As Public Pensions Pile on More Risk, Returns Fail to Keep Pace

Article From By Martin Z Braun

May 6, 2019, 3:36 PM EDT


Ø  Allocations to stocks and alternatives rise to almost 80%

Ø  Median pension returned 6.4% from 2001 to 2017, Fitch says

Riskier assets like private equity, real estate and hedge funds haven’t provided a magic bullet for state and local government pensions seeking to cover trillions in retirement benefits for aging workers.

While public pensions have boosted their average allocation to high-risk equities and so-called alternatives to almost 80 percent, the median fund fell short of the 7- to 8 percent returns they count on each year to pay the ballooning costs of benefits. As they take on more risk, states and local governments are increasing their exposure to market volatility and the risk of contribution spikes in a market downturn.

“When you look at real estate, commodities and hedge funds, their performance has been in line with stocks, for some of them even worse," said Olu Sonola, a Fitch analyst and one of the authors of the report. “The only exception to that is private equity."

Stock market volatility and persistently low interest rates are raising questions about how state and local pensions can manage through market turmoil, aging populations and rising fixed costs for retiree healthcare. The combined shortfall for state and local pensions exceeds $2 trillion, according to Moody’s Investors Service. If the funds fail to meet investment targets that average about 7.5 percent annually, governments will need to make up the difference with higher payments, or cuts to services, to keep from losing ground.

Public pensions returned a median 6.2 percent for the 10 years between 2008 and 2017 and 6.4 percent between 2001 and 2017, Fitch said.

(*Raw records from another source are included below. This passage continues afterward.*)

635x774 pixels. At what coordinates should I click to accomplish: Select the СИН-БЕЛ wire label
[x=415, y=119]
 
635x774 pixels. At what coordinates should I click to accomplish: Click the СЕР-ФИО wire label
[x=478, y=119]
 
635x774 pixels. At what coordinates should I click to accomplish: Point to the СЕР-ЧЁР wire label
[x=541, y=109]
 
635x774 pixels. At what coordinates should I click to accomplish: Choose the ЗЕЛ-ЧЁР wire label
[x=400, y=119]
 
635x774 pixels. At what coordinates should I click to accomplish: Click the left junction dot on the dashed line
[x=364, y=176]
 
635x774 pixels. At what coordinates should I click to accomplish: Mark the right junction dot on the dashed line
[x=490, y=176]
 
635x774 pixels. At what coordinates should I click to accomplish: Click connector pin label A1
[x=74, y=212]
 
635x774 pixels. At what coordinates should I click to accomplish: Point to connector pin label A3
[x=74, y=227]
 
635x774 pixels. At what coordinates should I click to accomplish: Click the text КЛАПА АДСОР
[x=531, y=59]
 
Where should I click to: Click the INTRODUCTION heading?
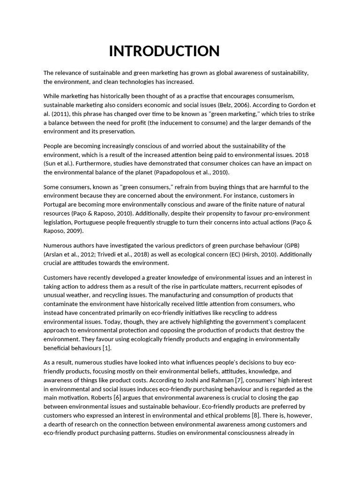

Average allocations to equities and alternative investments increased to 77 percent from 67 percent, while lower-risk fixed income and cash declined to 23 percent from 33 percent, according to a report Monday from Fitch Ratings.

As of 2017, Arizona’s allocation to equities and alternatives of approximately 86% was the highest among the states, while South Dakota’s 66 percent allocation to equities and alternatives was lowest.